Run a survey, analyze your customer data, and interview five experts. Publish that data. LLMs cite the primary source of statistics. If you’re the source, you get the citation, even if you’re a small blog.

5. Experiment with YouTube for how-to content. 

AI summarizes text-based guides on the search results page, but it can’t replace demonstrations. 

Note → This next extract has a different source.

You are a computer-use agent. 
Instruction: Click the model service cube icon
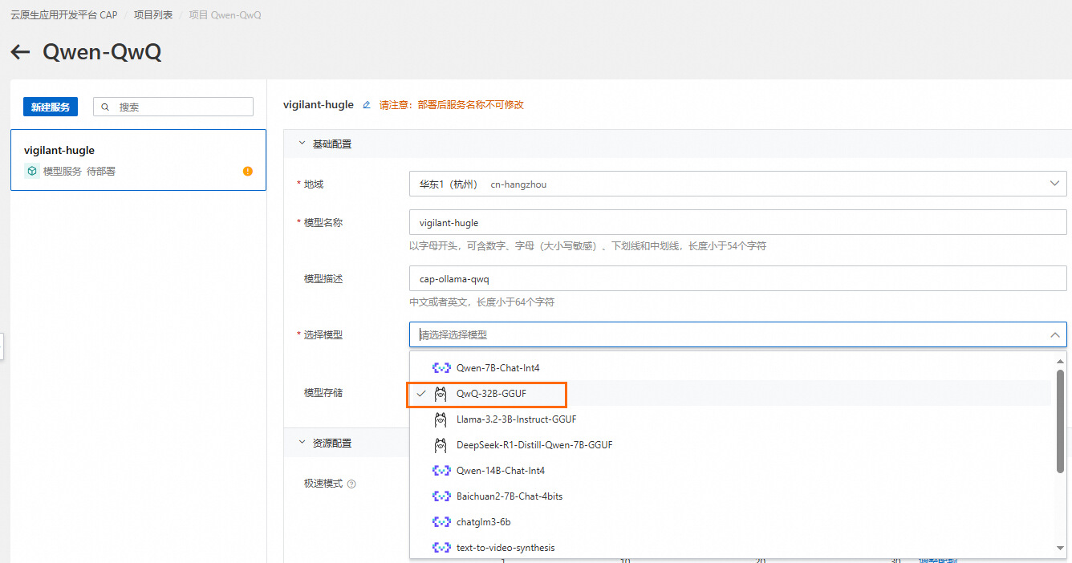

Find your top 10 how-to blog posts that lost traffic. Then turn each into a YouTube video and embed it at the top of the article. This recaptures the intent that AI deflected, giving you presence in both search ecosystems (Google and YouTube).

AI search rewards depth, not rankings.

SEMrush showed us where things are heading. Ahrefs showed us where risk already exists. Datos showed us where users still are.

The studies don’t signal panic. They signal direction.

  • The traffic flip is coming in 2028, but the quality of that traffic will be substantially higher; 
  • Google traffic remains relevant, but the volume game is ending; 
  • Page 1 rankings matter less than being the clearest, most useful answer; 
  • Informational SEO is getting cannibalized, but Google’s business model protects high-intent pages.

You have roughly three years to adapt. Use them to create content that delivers real value, rather than solely focusing on rankings. 

  • Create tools, instead of explanations; 
  • Publish original data, not curated summaries; and 
  • Show your work, rather than just your conclusions.

AI won’t kill your traffic. But it will expose who was actually delivering value all along.